- [Trecho do documento]:
Luis Nassif, GGN
A
manchete alertava os leitores do conteúdo exclusivo da reportagem:
”Documentos apontam que MP editada na gestão Lula foi 'comprada' por
lobby”.
A reportagem do Estadão era estrondosa.
Dizia
que uma MP (Medida Provisória) editada em 2009 pelo governo Lula, teria
sido “comprada” (assim, entre aspas) por um lobby visando favorecer a
indústria automobilística. Falava-se em quantia de até R$ 36 milhões
para conseguir a prorrogação de incentivos fiscais de R$ 1,3 bilhão por
ano para indústrias automobilísticas das regiões nordeste e
centro-oeste.
***
A
matéria mencionava pagamento de R$ 2,4 milhões a um filho de Lula...
dois anos depois que a MP foi aprovada. Para estabelecer alguma relação
de causalidade, a reportagem informa que a MP entrou em vigor também de
2011. Ah, bom! Primeiro caso de suborno que não é pago no ato.
Segundo
a reportagem, a CAOA (que não é flor que se cheire) e a MMC Motores
(subsidiária da Mitsubishi) pagariam honorários a um escritório de
advocacia que seria responsável pelo suborno.
***
Aí entra o samba da reportagem doida.
Segundo
a mesma reportagem, na correspondência interceptada, ficava-se sabendo
que as empresas transferiram R$ 4 milhões para o lobista pagar “pessoas
do governo, PT”. Segundo a matéria, o advogado “faltou com o
compromisso”. O que, em tucanês, quer dizer, não pagou ninguém.

- [Dados fornecidos]:
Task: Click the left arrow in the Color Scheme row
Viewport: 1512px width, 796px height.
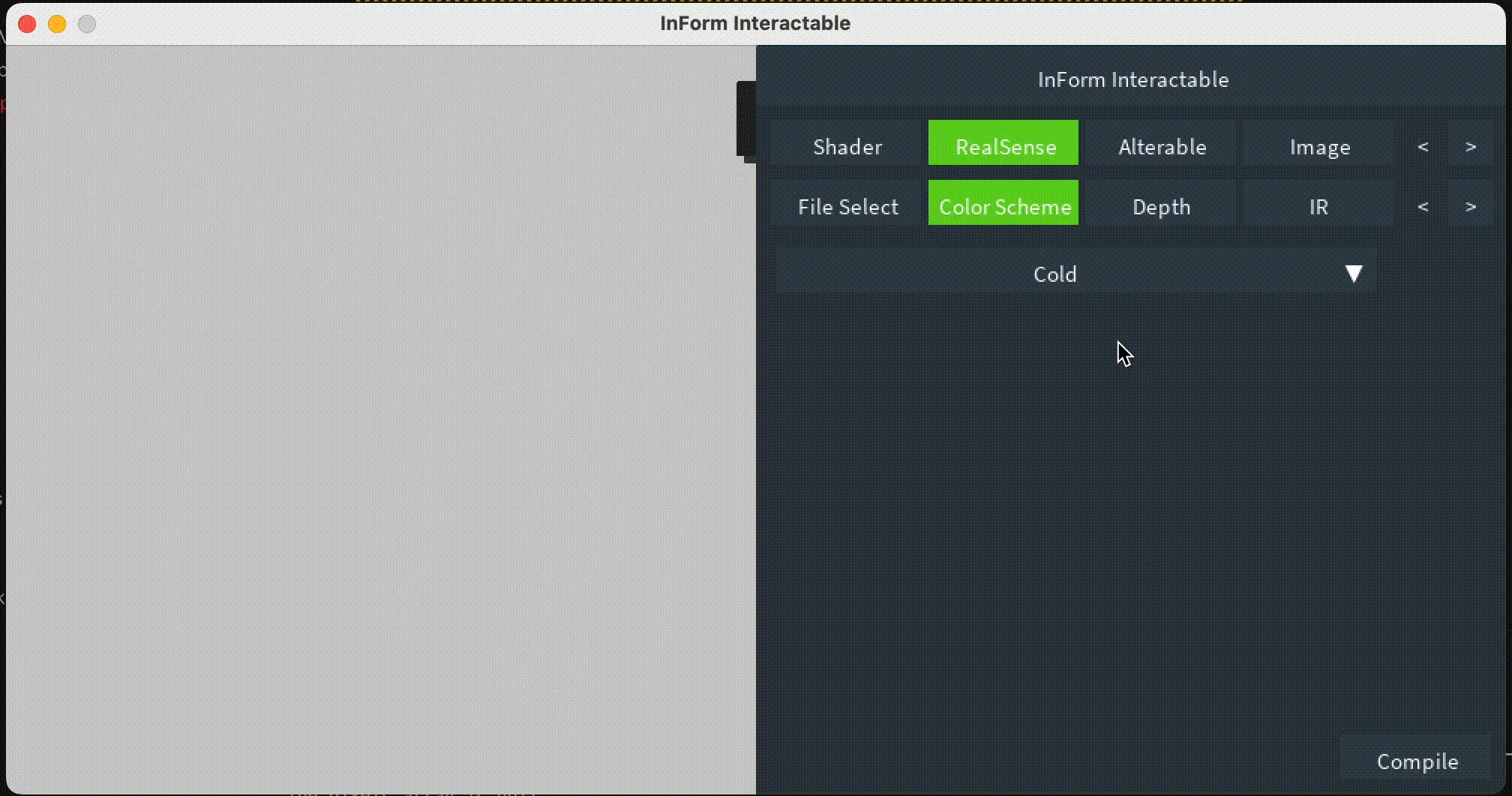Action: pos(1423,206)
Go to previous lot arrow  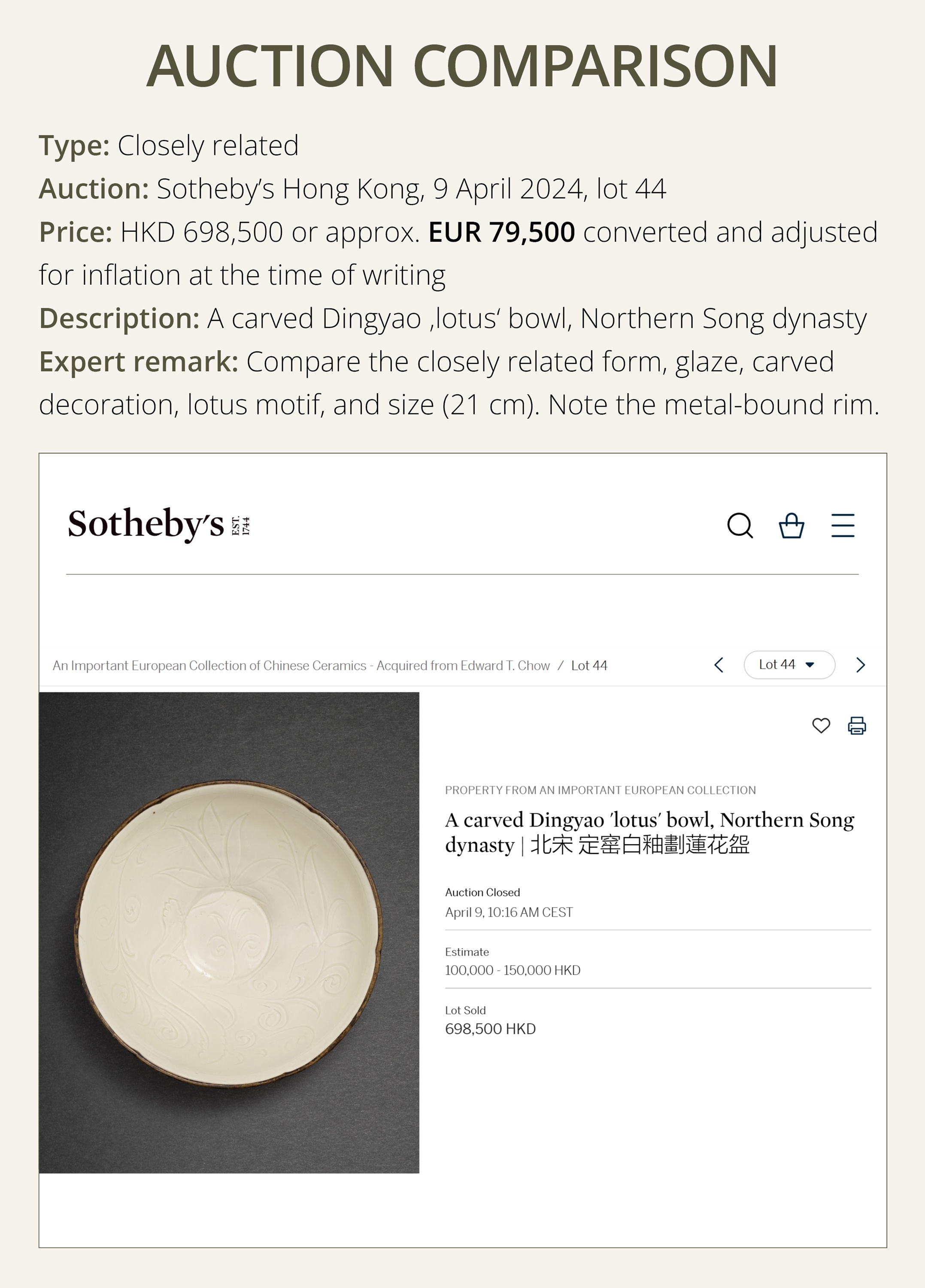click(x=719, y=665)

- [Lista de tarefas]:
[1] Por que, segundo o trecho do documento, o autor comenta com ironia "Primeiro caso de suborno que não é pago no ato"?
[2] No trecho do documento, de quanto era a quantia de que se falava para conseguir a prorrogação dos incentivos fiscais?
[3] Edite o trecho do documento de "A reportagem do Estadão" a "filho de Lula...", substituindo "reportagem" por "notícia".

- [Respostas desenvolvidas]:
[1] Porque o pagamento de R$ 2,4 milhões a um filho de Lula, mencionado pela matéria, ocorreu dois anos depois de a MP ter sido aprovada.

[2] Até R$ 36 milhões.

[3]
A notícia do Estadão era estrondosa.
Dizia
que uma MP (Medida Provisória) editada em 2009 pelo governo Lula, teria
sido “comprada” (assim, entre aspas) por um lobby visando favorecer a
indústria automobilística. Falava-se em quantia de até R$ 36 milhões
para conseguir a prorrogação de incentivos fiscais de R$ 1,3 bilhão por
ano para indústrias automobilísticas das regiões nordeste e
centro-oeste.
***
A
matéria mencionava pagamento de R$ 2,4 milhões a um filho de Lula...